Все ровнее команды, все тверже удары ног, и вот уже смолкла команда, и вот уже вся колонна с силой отбивает ногу, точно само небо и земля, содрогаемые залпами, командуют им:
– Раз, два! Раз, два!
Колонна идет грозно, в священном покое бессмертия.
Проносится на «форде» Витковский. Красные на мгновение сосредоточили на нем огонь. Взрывы кругом. Снаряд угодил в машину. Владимир Константинович невредим, наш маленький, вылитый из стали генерал.
Колонна идет. В полку всего две подводы. Они полны ранеными. Кровь сочится сквозь щели телег. Темная борозда в пыли. Раненых ведут под руки. Одни обнимают шеи несущих, другие опираются на плечи соседей. Раненых несут на скрещенных винтовках, на шинелях, потемневших и мокрых от крови. Вот идет в смертельном огне она, русская молодость. Мы еще пробьемся к России.
В колонне идут за подводами наши полковые сестры милосердия, жены и сестры дроздовцев: Мария Васильевна, Александра Павловна Слюсарева, Вера Александровна Фридман. Лица молодых женщин бледны, точно окаменели. При каждом взрыве снаряда все они крестятся.
– В ногу! В ногу!
У всех тяжелое дыхание, снова сбиваются с шага. Я спешился. Пулеметы красных бьют по голове колонны, по штабу, где иду я. Вдруг чувствую тупой удар по лицу, хватаю рукой – поцарапан. Пулеметы бьют верст с четырех, на пределе, когда пули теряют силу.

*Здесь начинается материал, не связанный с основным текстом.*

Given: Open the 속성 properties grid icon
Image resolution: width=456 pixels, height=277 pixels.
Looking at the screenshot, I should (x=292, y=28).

– Во, ядрена-зелена, Самого и пуля не берет…
Стрелки, потемневшие от пота и грязи, смотрят с дороги.
Именно тогда услышал я впервые, как солдаты называют меня «Сам».
Далеко перед нами в пыли уже виден Приморский сад и Перекопский вал. «Неужели пробились? – и не верю, стискиваю зубы: – Господи, помоги нам пробиться». В солдатском батальоне нет больше патронов. Мы перестраиваемся под огнем. Впереди пошла офицерская рота 2-го полка, в арьергарде офицерская рота 1-го.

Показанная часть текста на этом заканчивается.